The answer should be every line below, repeated exactly, with the images left out.

(Dataset entries begins)

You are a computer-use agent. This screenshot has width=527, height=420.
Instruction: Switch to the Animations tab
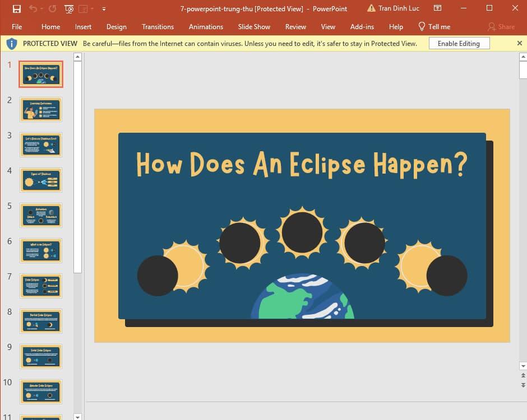[x=206, y=26]
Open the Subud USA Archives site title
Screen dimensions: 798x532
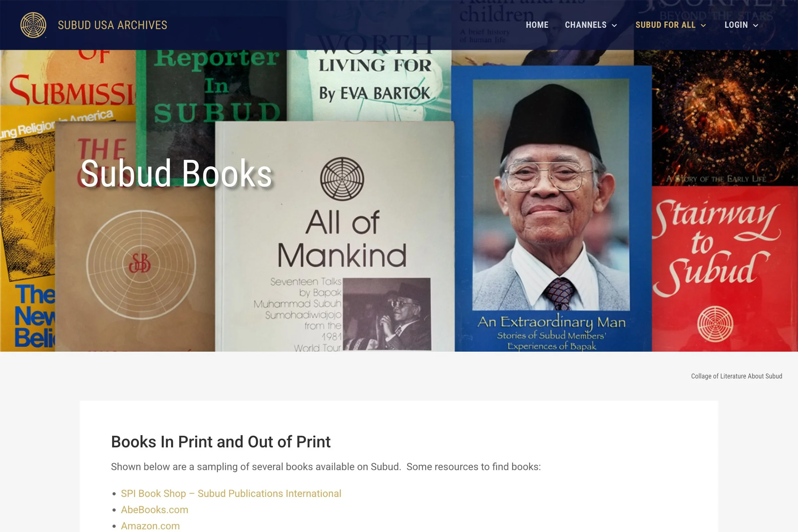112,25
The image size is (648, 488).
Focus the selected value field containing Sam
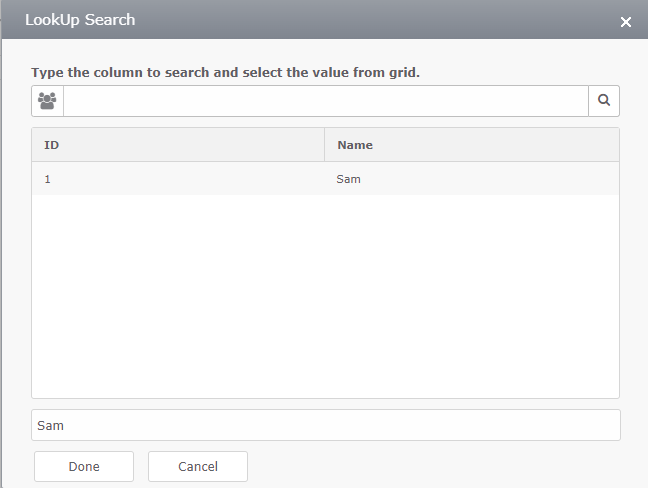326,425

(Dataset entries ends)

## Reply to the task
You are a computer-use agent. This screenshot has width=527, height=420.
Instruction: Switch to the Animations tab
[x=206, y=26]
Open the Subud USA Archives site title
Screen dimensions: 798x532
112,25
The image size is (648, 488).
Focus the selected value field containing Sam
326,425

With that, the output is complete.